◆ Stated goal ◆
Please swap "seats" for "licenses" in the stretch of the listing from the line containing "Task: Open the Learn more about seats link" through the line containing "click(x=52, y=16)". Write out only those lines again, with everything else left unchanged.

◆ Material provided ◆
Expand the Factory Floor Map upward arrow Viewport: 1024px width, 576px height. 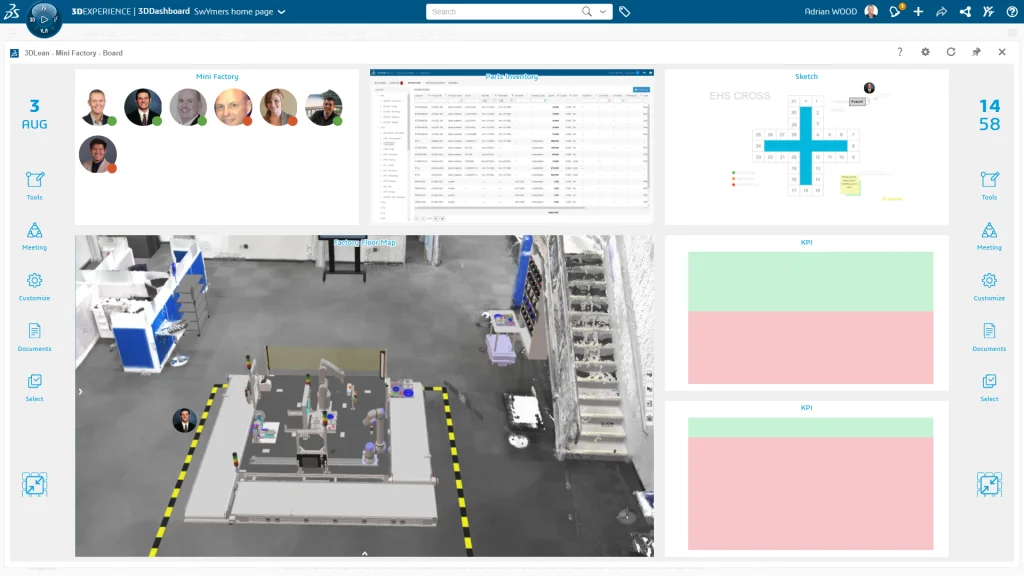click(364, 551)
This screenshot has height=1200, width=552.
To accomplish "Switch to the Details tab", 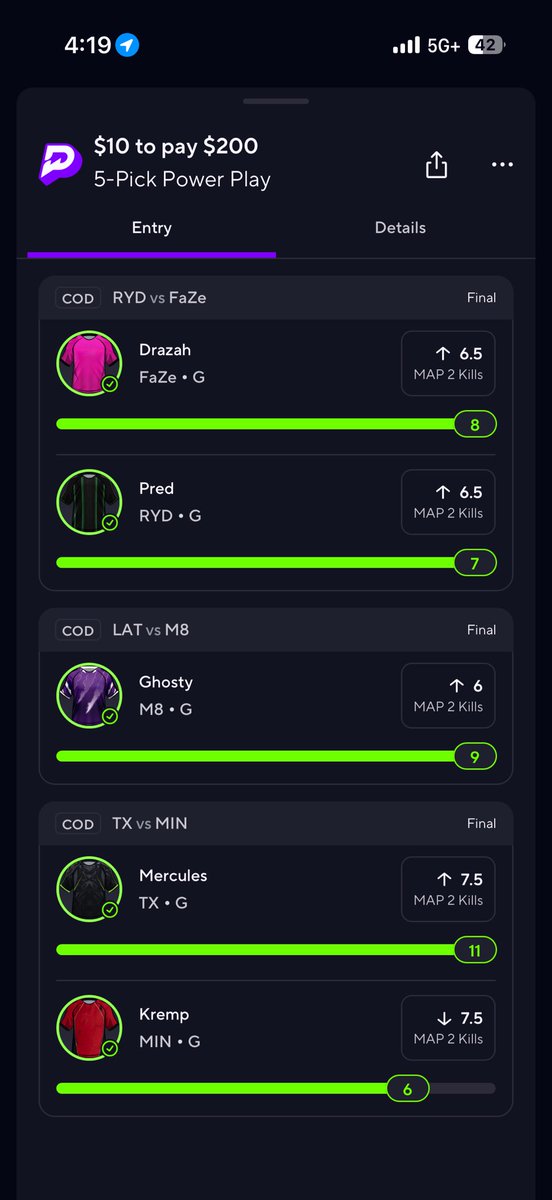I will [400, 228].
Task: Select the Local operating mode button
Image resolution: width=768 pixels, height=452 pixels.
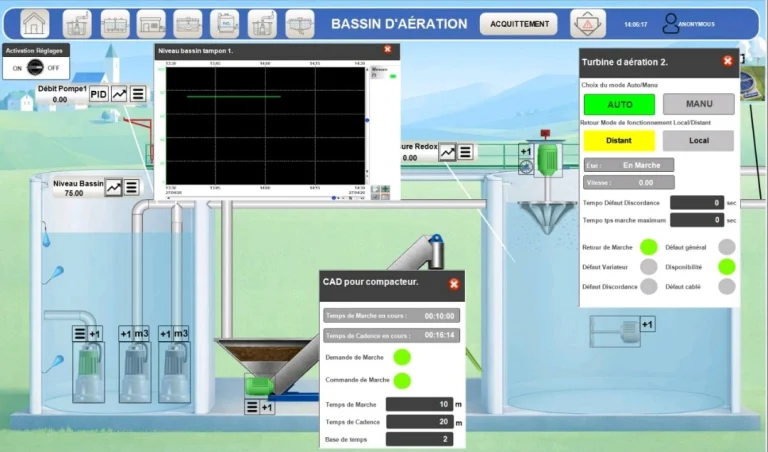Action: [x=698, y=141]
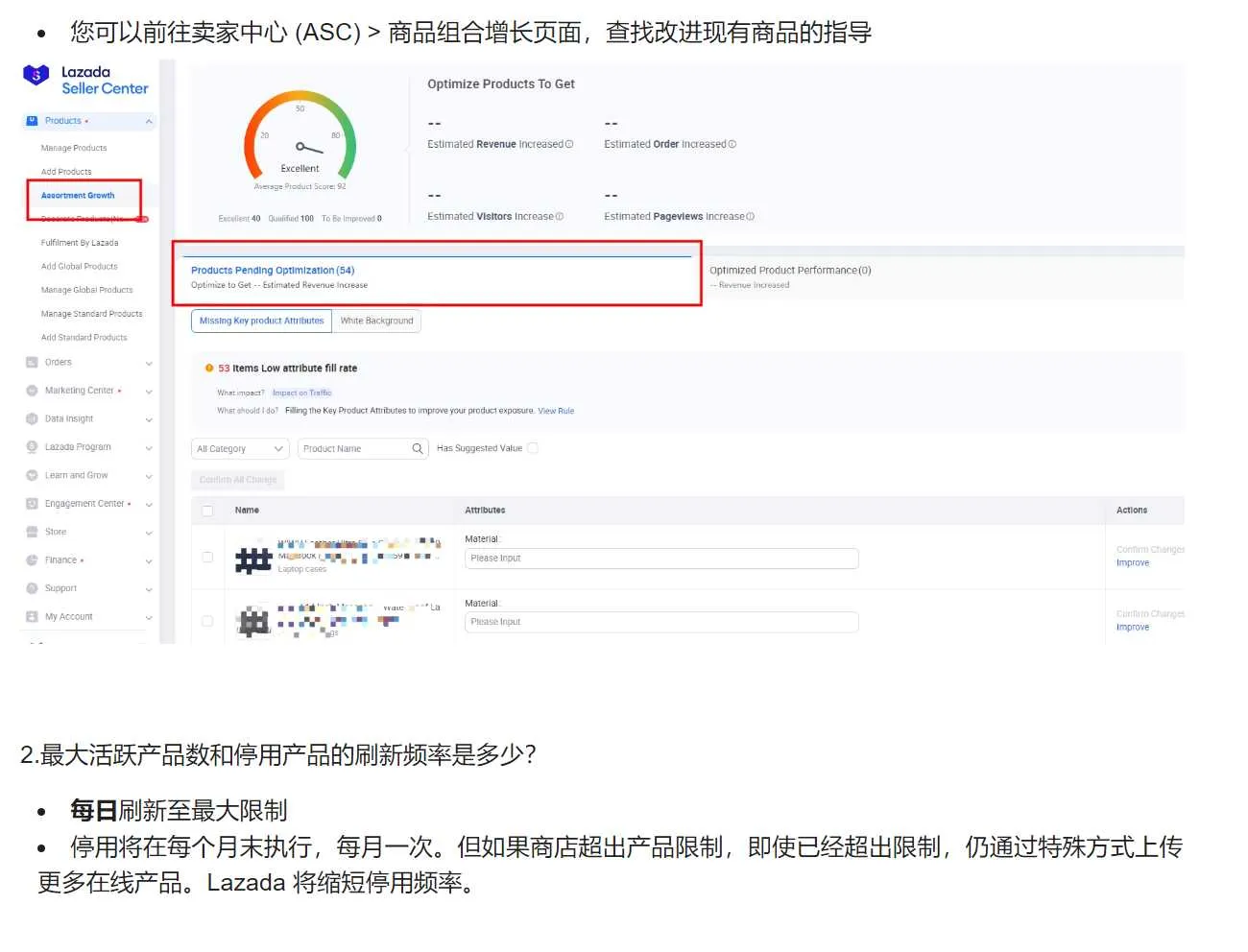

--

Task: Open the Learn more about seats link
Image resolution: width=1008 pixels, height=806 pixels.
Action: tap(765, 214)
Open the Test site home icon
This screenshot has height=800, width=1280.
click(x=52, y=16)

==

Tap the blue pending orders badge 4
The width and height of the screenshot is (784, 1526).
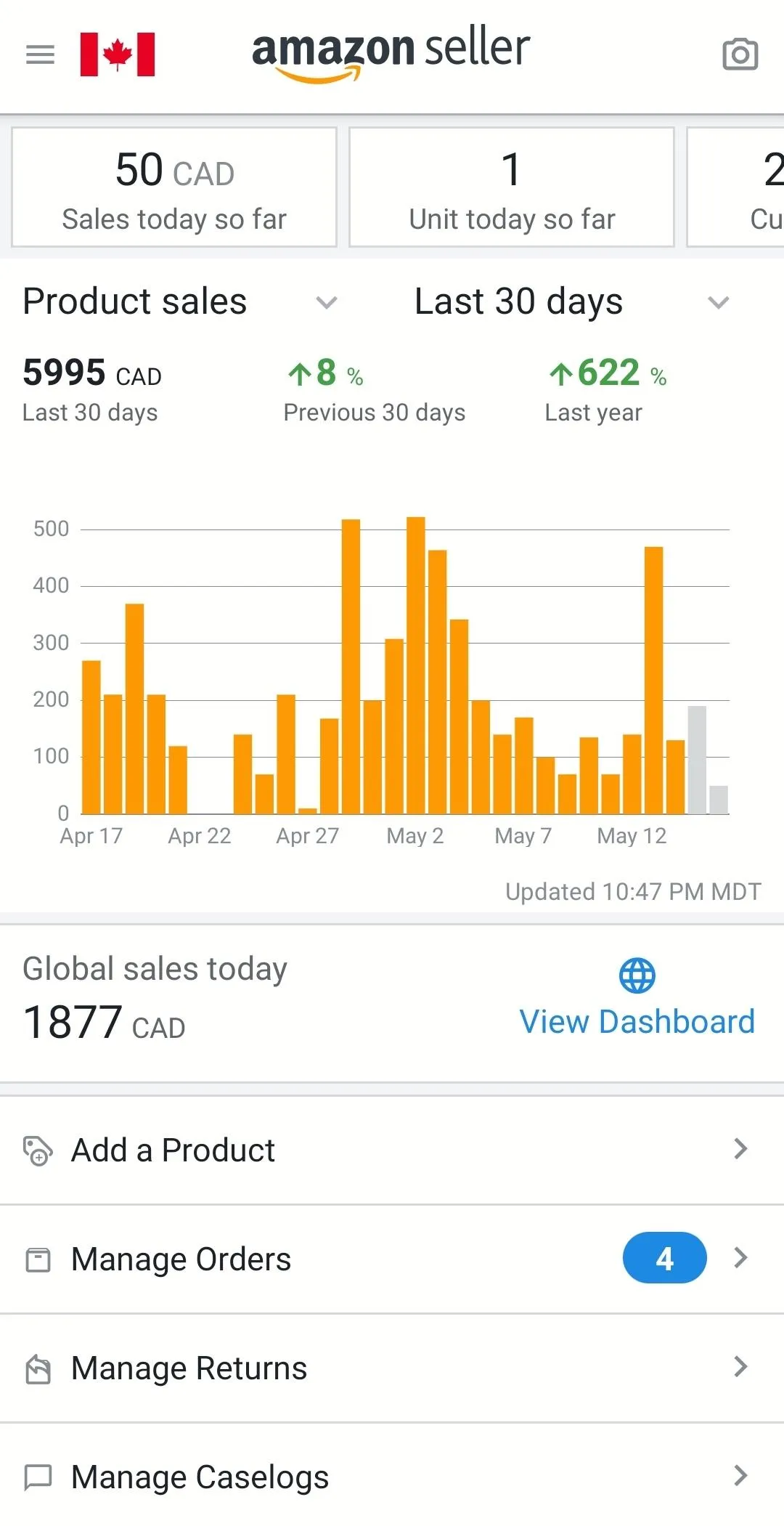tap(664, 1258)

◆ Exercise solution ◆
Task: Open the Learn more about licenses link
Image resolution: width=1008 pixels, height=806 pixels.
Action: tap(765, 214)
Open the Test site home icon
This screenshot has height=800, width=1280.
click(x=52, y=16)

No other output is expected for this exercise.